Give your reviews the context they deserve.

A review without context is just a linting pass. Drop a few configuration files in your repository and FriendlyReviewer will understand your architecture, ignore what doesn't matter, and write more relevant feedback.

How It Works

FriendlyReviewer reads up to three optional files from the .friendlyreviewer/ directory at the root of your repository. Each one tunes a different aspect of the review:

ignore-reviewer.md

Which authors to skip entirely. List bot accounts (dependabot, renovate, etc.) so their automated commits don't trigger a review.

dependabot[bot]

ignore.md

Which additional files to skip. FriendlyReviewer already ignores common files (lock files, build artifacts, generated code) automatically.
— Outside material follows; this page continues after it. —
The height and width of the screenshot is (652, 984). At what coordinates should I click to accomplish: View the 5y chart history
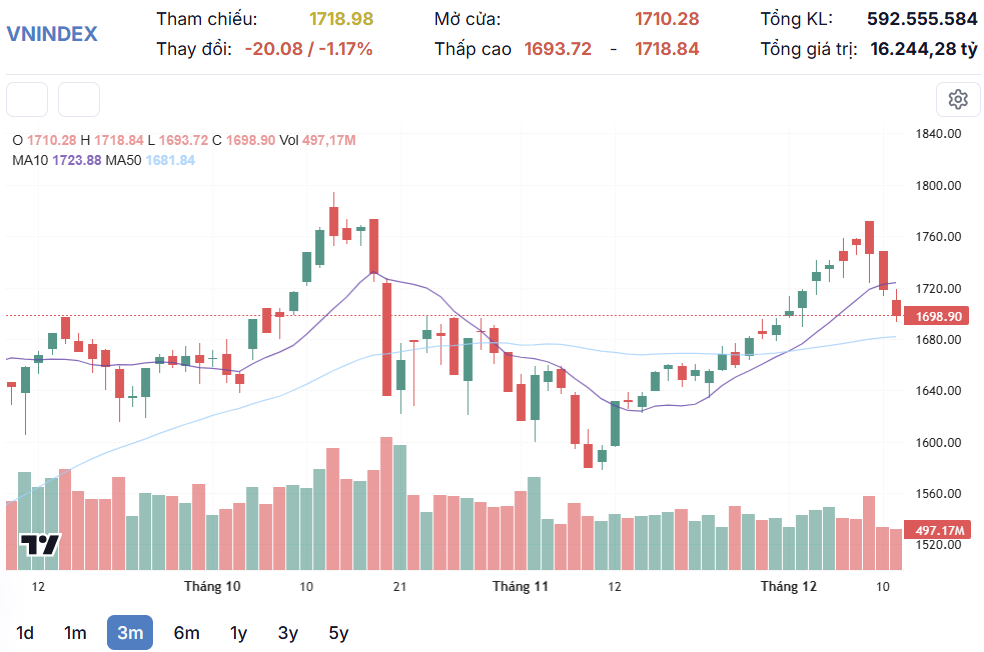339,632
This file is for project-specific directories that only your repository knows about — legacy code, vendored dependencies, or any folder that should never be reviewed.

legacy/
vendor/

helper.md

What the AI should know. Injected into every review prompt. Contains a functional overview of your application, architectural rules, testing conventions, and project-specific best practices.

## Architecture
- Layer dependency flow: routes → tools → database

Bootstrap These Files In One Shot

helper.md is where the magic happens. Instead of writing it from scratch, paste this prompt into Claude Code, Cursor, or any AI coding assistant running from your repository:

I want to bootstrap FriendlyReviewer configuration for this project. Fetch the bootstrap guide: curl -s https://friendlyreviewer.fr/bootstrap-config.md Then follow its instructions to generate all 3 files in .friendlyreviewer/

The assistant will fetch the bootstrap guide, analyze your repository, and generate all three configuration files — including a helper.md with a functional overview of your app, architectural rules, and best practices extracted from your project's docs.